I haven’t reported back about the Medic because we haven’t gotten together yet. First her mother, then the storm delayed our meeting. Boy, it's been a long time since anybody's mother was involved with one of my dates. But now we’re set for tomorrow night.

Today, I had a late lunch, or perhaps an early dinner, with the Italian (which shouldn’t be her nom-de-blog since she’s been here for nearly 25 years; she identifies as a New Yorker, and so do I.) I like her. She has a fig tree and a persimmon tree in her backyard; how could I not like her?

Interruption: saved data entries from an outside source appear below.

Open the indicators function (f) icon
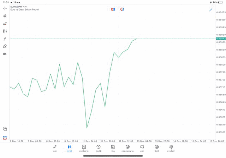226x158 pixels. pos(5,39)
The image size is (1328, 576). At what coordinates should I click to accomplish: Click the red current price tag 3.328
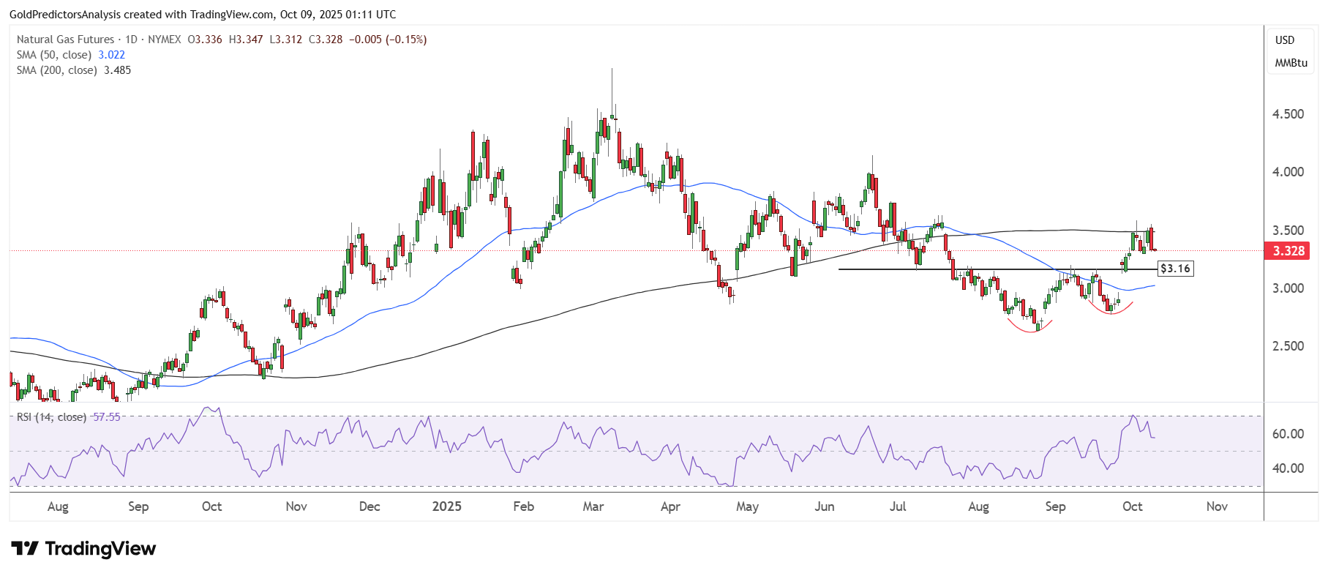pos(1288,251)
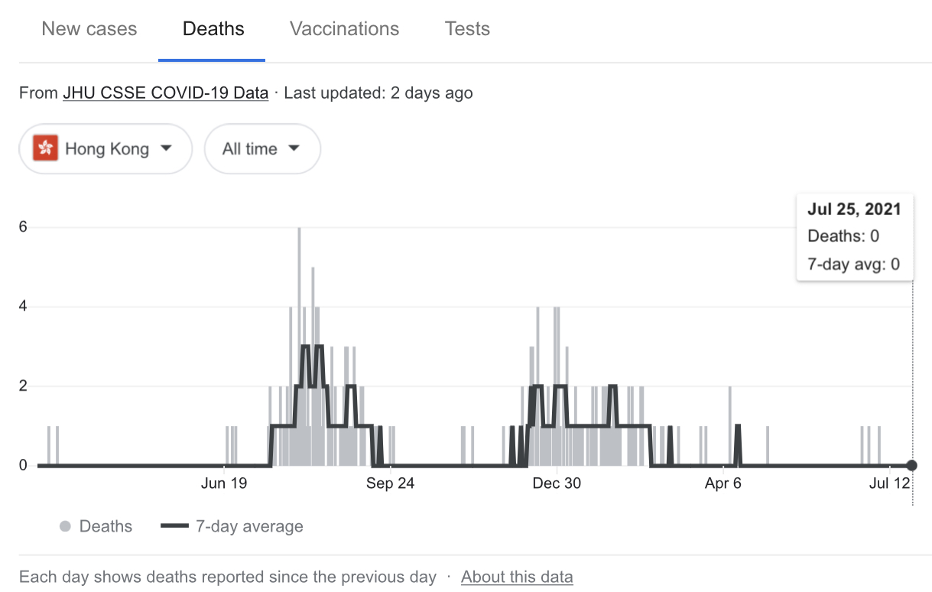This screenshot has width=932, height=592.
Task: Click the Sep 24 axis date label
Action: (390, 483)
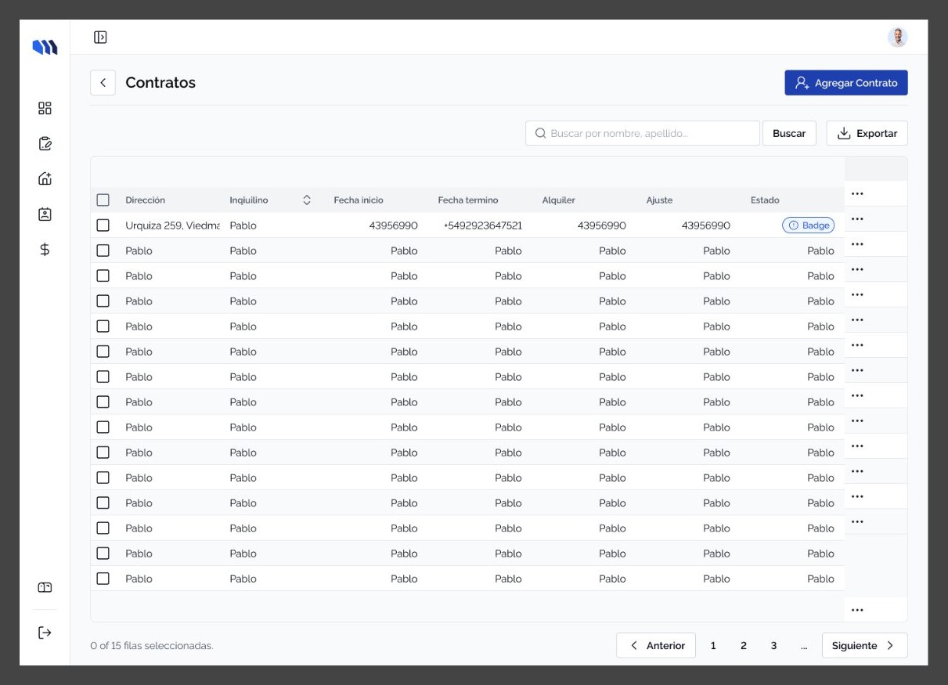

Afterwards, she drew me into the Community Bookstore on Court. I’d never been there before; it’s an old-school used bookstore with reasonable prices, but it looks like hell from the outside and is often closed. The guy must own the building. Mildew, ramshackle piles, impassable aisles, nutty owner. A part of the disappearing Brooklyn.

Another piece of the old Brooklyn: a piece of a glass bottle I picked up in Dead Horse Bay that said Excelsior on it. It broke in the tub the other day and I missed a shard. My foot found it this evening.

The word is out that there’s an immature male blue grosbeak in Prospect Park. Citybirder.blogspot.com has some pics; it’s not yet in the full blue plumage, which would be quite impressive. They are rare for these parts; I’ve never seen one before.

I watched a DVD of the Jeremy Brett version of the Sign of Four. Toby, the real hero of the story, was played by a border collie. Naturally. I think he's a bloodhound in the A.C. Doyle story, but let's be real: border collies are the smartest, best looking dogs on the planet.

2 comments:

annulla said...

The Community Bookstore on Court is smelly, dirty and disorganized. Their hours are, to say the least, quirky, their stock is mildew-y and the owner is ... eccentric. I've never been able to figure out how they stay in business, but I think you must be right. Yup, the guy must own the building.

Blather From Brooklyn

A Brooklyn Bachelor said...

I love the smell of mildew in the morning.

May the place never be a cutesy-wootsy babygear, overpriced snacks, or accessories (of any kind) store.